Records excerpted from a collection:
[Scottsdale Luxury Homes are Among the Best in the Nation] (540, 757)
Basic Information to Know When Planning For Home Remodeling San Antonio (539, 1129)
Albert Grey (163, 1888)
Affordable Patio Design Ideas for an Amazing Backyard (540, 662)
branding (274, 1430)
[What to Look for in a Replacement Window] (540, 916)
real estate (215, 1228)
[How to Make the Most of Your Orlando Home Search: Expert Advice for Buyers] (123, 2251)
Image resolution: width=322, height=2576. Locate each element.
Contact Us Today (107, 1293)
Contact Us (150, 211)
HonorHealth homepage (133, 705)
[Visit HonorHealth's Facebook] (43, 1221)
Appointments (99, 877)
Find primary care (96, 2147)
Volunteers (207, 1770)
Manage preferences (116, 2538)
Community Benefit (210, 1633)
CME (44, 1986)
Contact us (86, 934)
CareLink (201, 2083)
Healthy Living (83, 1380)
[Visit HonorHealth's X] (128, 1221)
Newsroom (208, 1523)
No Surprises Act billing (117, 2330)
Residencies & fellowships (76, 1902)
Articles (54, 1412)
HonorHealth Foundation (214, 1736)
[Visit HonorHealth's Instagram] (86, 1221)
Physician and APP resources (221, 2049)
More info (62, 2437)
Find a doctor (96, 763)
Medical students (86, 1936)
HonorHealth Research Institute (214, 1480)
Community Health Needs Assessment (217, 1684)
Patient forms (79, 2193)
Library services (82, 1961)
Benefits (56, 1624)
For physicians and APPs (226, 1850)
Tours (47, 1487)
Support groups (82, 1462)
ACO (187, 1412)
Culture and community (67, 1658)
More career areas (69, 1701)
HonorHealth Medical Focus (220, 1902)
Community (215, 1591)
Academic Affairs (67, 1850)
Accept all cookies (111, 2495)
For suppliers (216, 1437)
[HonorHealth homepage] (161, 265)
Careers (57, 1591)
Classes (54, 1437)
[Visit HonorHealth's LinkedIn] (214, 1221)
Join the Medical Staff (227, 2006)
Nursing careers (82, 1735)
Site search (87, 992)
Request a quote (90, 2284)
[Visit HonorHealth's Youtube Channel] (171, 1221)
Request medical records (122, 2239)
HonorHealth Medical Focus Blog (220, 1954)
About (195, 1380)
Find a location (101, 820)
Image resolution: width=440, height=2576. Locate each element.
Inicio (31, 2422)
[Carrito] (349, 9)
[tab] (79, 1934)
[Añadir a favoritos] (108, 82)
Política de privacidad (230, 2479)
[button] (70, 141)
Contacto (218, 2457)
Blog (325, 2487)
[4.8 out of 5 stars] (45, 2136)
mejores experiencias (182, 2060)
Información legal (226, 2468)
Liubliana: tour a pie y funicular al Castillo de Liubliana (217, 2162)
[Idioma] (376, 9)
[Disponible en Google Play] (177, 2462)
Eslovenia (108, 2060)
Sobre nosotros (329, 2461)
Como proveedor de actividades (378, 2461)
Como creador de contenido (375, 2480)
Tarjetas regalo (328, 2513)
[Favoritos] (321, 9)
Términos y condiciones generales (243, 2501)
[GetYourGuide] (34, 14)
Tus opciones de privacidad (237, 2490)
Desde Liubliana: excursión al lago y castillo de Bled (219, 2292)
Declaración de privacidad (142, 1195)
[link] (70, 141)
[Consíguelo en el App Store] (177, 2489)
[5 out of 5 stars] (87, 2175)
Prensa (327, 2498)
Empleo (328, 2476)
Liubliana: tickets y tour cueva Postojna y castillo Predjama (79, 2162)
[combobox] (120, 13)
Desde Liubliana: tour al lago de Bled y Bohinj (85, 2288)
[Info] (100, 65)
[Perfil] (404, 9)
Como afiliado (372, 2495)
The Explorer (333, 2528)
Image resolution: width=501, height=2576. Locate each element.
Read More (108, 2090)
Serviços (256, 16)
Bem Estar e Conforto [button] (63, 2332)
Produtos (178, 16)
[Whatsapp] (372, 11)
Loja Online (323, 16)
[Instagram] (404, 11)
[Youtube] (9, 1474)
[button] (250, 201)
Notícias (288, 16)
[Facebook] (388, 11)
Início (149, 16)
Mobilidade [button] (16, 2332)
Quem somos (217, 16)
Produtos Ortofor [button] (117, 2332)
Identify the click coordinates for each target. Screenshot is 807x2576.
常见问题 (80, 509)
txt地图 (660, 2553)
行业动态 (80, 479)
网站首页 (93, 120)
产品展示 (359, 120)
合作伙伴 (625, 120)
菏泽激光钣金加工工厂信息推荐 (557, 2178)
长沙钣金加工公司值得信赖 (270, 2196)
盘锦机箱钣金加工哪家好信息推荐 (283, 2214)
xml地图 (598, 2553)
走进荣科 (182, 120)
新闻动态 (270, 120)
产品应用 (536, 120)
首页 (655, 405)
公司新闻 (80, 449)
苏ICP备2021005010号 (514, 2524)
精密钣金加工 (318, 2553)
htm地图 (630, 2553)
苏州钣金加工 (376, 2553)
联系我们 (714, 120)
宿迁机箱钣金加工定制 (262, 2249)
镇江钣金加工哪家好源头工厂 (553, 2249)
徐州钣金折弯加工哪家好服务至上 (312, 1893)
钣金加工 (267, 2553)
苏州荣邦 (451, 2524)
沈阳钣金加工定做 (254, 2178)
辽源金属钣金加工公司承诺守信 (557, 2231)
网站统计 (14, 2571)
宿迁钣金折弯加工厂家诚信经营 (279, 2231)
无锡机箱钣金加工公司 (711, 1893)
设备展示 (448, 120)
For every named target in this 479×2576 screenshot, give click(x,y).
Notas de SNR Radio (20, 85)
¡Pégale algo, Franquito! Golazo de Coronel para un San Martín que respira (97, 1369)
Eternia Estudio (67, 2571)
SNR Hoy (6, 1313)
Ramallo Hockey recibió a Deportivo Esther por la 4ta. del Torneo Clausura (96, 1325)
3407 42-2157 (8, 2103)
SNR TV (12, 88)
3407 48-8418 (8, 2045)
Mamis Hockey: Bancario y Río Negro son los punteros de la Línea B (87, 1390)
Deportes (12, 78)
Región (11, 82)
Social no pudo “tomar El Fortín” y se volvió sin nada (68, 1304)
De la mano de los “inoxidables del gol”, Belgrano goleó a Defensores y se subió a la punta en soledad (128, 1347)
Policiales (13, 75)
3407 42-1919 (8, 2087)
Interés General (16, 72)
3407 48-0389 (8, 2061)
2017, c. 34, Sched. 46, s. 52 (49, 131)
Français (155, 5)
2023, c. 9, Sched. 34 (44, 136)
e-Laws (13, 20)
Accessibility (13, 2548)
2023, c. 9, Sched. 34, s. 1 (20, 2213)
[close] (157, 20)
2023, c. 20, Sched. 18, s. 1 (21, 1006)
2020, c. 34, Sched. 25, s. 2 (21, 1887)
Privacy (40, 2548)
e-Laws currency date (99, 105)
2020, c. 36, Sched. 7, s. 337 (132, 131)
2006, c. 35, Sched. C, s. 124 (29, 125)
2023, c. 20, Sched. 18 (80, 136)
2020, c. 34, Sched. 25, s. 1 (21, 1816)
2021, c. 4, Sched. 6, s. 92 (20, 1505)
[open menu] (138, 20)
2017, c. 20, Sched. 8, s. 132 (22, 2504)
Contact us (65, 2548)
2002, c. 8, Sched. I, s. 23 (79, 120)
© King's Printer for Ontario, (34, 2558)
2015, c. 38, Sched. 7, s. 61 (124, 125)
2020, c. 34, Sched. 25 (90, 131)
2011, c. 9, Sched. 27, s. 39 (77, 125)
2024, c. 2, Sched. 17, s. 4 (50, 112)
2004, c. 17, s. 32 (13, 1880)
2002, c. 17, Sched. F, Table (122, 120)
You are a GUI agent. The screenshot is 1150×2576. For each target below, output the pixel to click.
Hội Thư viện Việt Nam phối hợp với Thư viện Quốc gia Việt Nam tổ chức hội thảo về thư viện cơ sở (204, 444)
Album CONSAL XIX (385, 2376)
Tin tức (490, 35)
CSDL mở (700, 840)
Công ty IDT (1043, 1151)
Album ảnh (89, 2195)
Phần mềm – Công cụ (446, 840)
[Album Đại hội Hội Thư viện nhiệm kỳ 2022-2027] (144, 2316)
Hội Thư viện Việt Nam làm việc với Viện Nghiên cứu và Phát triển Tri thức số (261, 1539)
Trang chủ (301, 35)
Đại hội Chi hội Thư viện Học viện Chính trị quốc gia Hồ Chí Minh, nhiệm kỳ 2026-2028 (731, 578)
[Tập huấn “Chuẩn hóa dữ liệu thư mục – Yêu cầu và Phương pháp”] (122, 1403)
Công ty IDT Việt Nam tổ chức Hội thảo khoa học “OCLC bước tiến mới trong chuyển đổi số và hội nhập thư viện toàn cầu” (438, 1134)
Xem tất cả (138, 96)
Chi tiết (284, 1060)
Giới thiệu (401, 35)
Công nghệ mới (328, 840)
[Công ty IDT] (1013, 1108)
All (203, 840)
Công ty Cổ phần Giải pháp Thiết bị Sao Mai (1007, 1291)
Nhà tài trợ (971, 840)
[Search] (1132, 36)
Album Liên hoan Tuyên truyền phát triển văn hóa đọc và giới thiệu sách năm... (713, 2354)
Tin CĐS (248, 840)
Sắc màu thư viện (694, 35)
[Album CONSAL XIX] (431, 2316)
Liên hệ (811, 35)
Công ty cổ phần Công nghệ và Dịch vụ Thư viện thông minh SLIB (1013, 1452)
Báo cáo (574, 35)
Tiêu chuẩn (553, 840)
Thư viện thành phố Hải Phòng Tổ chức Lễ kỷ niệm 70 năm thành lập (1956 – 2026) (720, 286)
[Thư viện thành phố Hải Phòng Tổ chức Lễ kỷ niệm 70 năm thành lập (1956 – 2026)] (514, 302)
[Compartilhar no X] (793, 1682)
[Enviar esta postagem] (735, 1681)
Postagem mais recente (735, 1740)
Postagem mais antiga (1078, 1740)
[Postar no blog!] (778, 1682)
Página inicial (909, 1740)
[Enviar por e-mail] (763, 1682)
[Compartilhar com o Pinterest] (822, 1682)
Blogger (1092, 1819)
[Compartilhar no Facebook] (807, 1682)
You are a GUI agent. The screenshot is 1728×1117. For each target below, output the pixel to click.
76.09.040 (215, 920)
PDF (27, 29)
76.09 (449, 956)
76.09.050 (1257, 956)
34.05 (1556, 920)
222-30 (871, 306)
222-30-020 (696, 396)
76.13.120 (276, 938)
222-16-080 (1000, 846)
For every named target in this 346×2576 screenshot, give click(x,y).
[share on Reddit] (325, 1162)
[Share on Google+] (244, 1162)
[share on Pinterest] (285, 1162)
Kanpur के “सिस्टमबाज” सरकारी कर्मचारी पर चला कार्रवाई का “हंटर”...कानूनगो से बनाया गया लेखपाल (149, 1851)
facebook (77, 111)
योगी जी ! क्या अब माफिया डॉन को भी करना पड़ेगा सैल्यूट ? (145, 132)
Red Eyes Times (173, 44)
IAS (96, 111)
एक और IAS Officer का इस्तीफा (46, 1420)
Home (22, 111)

EXERCISE DIRECTIONS: Wherever "Desde" appears in a line of the entries, copy that line.

SOLUTION FOR THIS TASK:
Desde Liubliana: excursión al lago y castillo de Bled (219, 2292)
Desde Liubliana: tour al lago de Bled y Bohinj (85, 2288)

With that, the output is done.